++++ RECORDS ++++

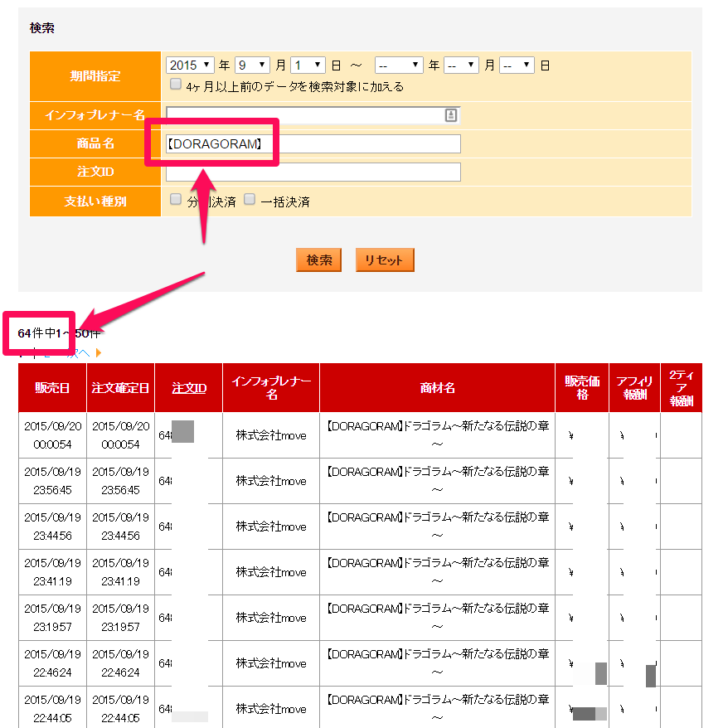The width and height of the screenshot is (728, 728).
Task: Tick the 一括決済 checkbox
Action: click(x=250, y=199)
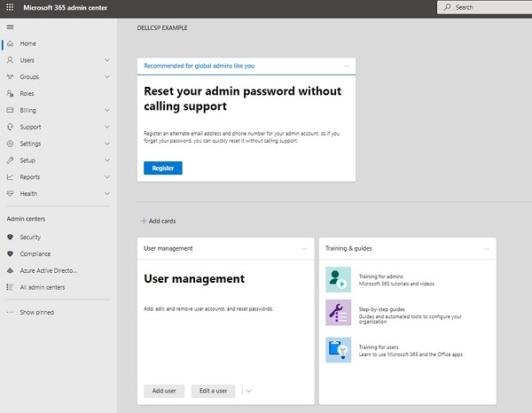Click the Training for users icon
The height and width of the screenshot is (413, 532).
(x=338, y=349)
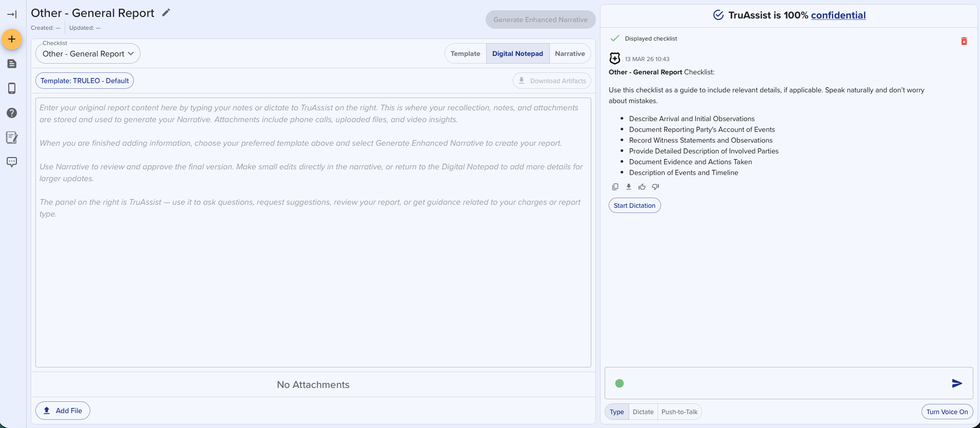
Task: Switch input mode to Push-to-Talk
Action: point(679,412)
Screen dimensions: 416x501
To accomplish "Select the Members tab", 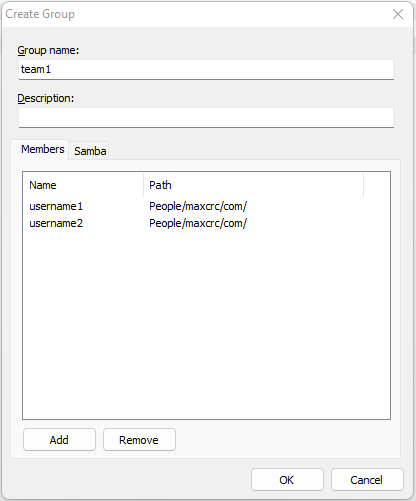I will click(x=43, y=149).
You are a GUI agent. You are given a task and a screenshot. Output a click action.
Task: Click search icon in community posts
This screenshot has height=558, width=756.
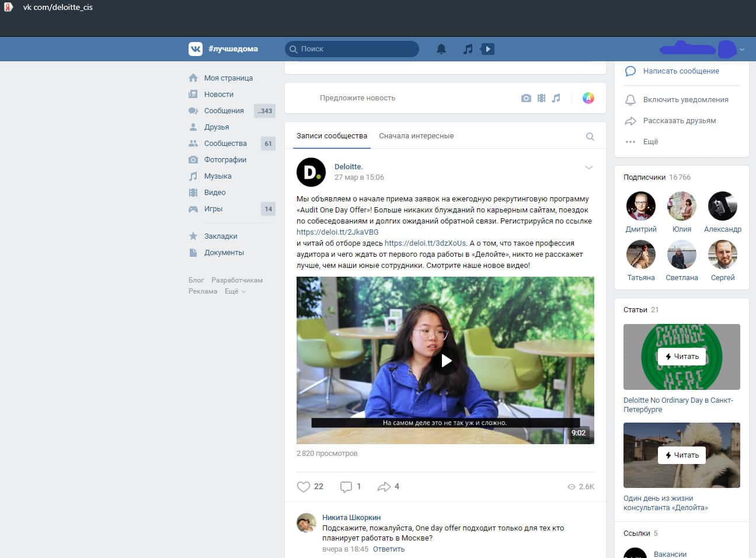coord(590,137)

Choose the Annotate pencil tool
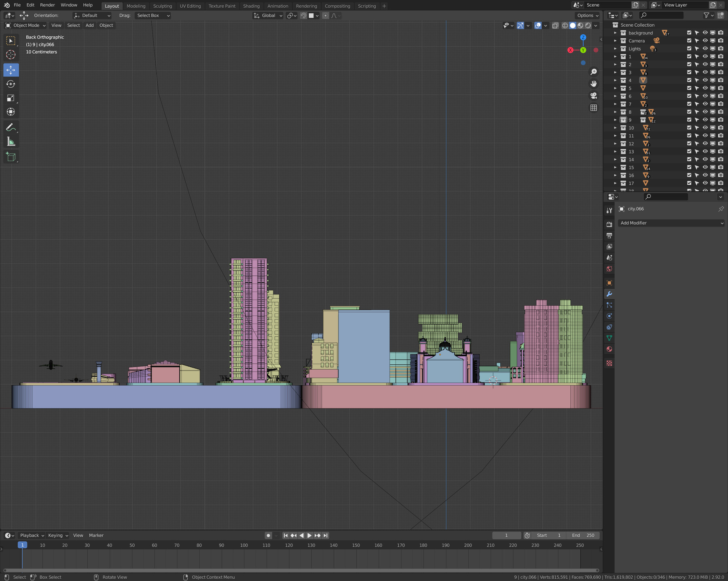point(11,128)
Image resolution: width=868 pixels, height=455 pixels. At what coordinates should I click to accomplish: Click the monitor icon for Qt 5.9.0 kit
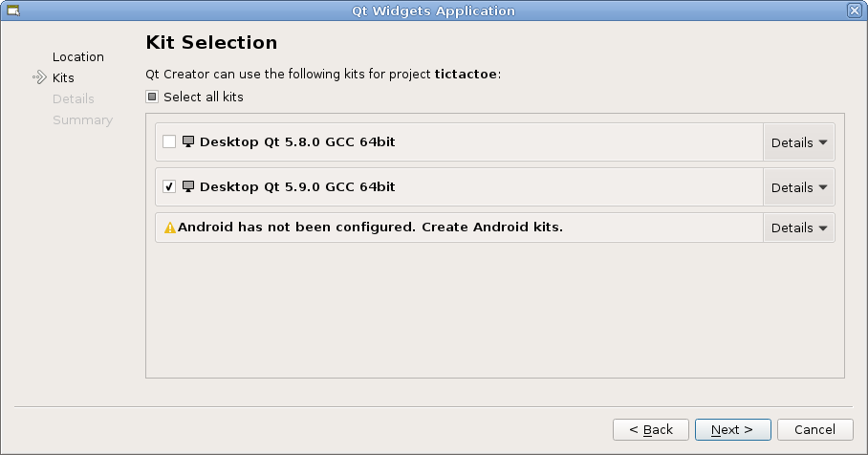tap(188, 187)
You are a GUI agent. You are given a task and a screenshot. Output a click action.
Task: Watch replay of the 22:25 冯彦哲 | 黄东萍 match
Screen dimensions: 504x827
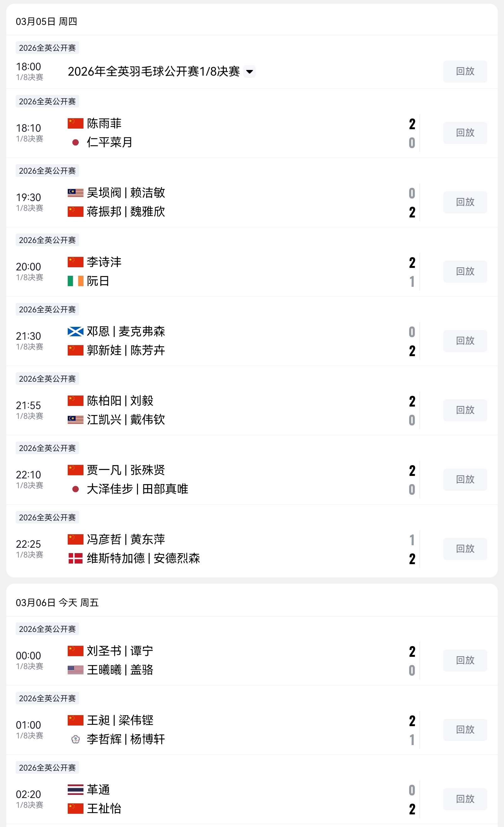[465, 549]

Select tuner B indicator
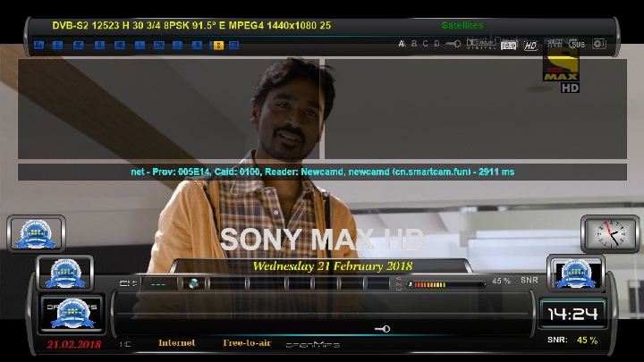pyautogui.click(x=413, y=44)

++++

## PROBLEM TO SOLVE
Lines from the one holding "Task: Watch replay" to the end of the data, both ends included, are to be given again exactly; no pictures belong in the copy.

## RESPONSE BELOW
Task: Watch replay of the 22:25 冯彦哲 | 黄东萍 match
Screen dimensions: 504x827
[465, 549]

Select tuner B indicator
pyautogui.click(x=413, y=44)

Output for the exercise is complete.